[Interface element records]
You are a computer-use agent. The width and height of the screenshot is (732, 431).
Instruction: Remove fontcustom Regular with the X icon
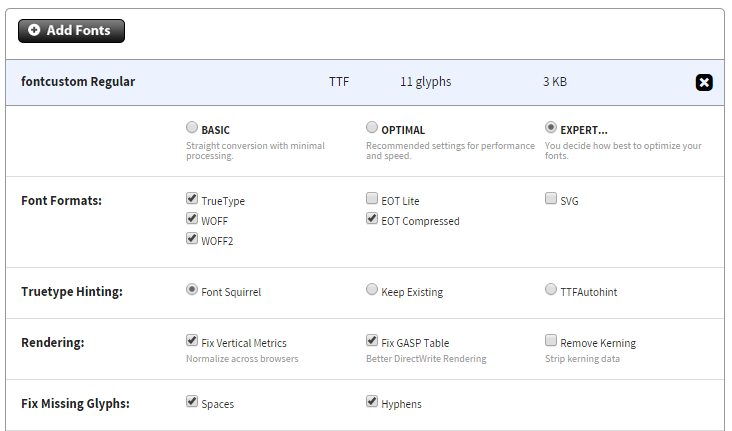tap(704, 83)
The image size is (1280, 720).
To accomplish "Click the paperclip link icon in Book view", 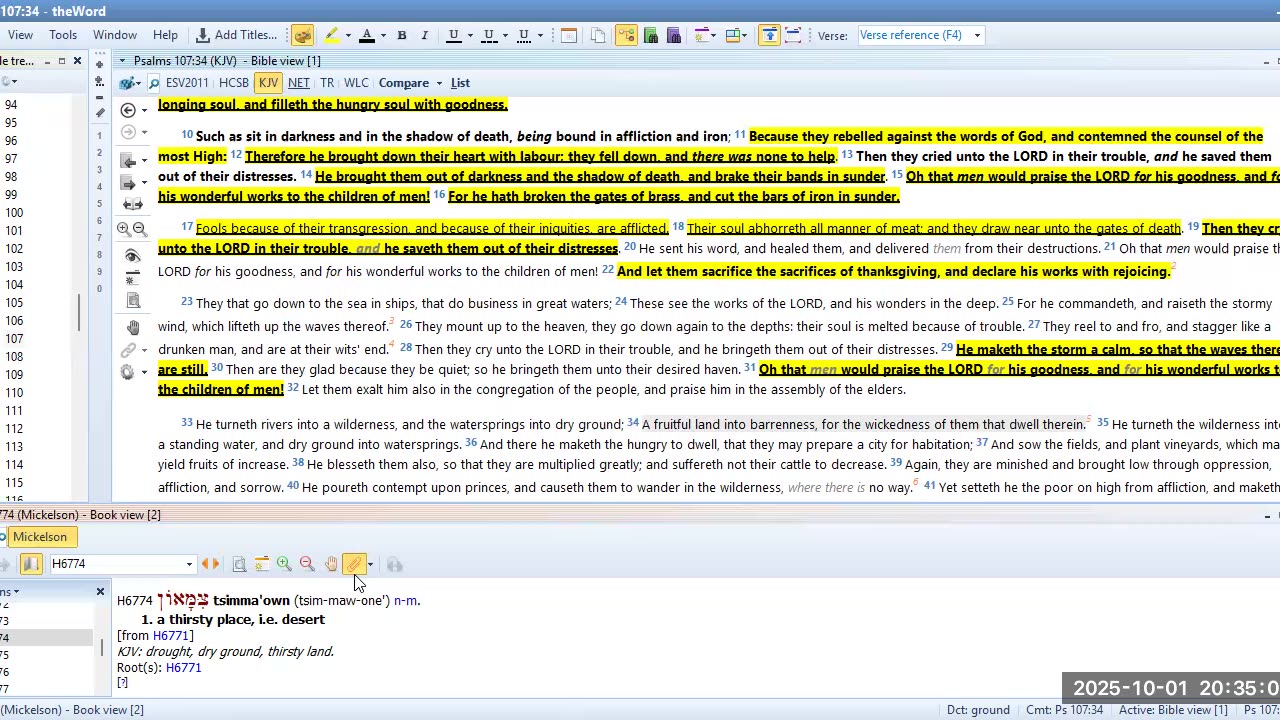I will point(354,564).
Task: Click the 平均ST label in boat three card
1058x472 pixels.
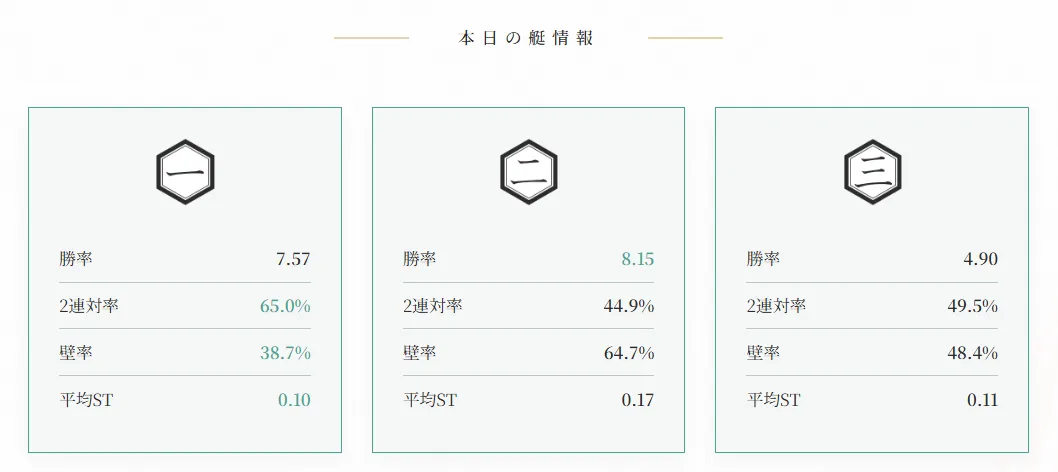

§ **Request**
Rewrite the entries from the line containing "Task: Click the 平均ST label in boat three card" through the end of the entries, switching "boat three" to "boat four" and changing nothing else. Leave the pictures out of your answer.

§ **Worked answer**
Task: Click the 平均ST label in boat four card
1058x472 pixels.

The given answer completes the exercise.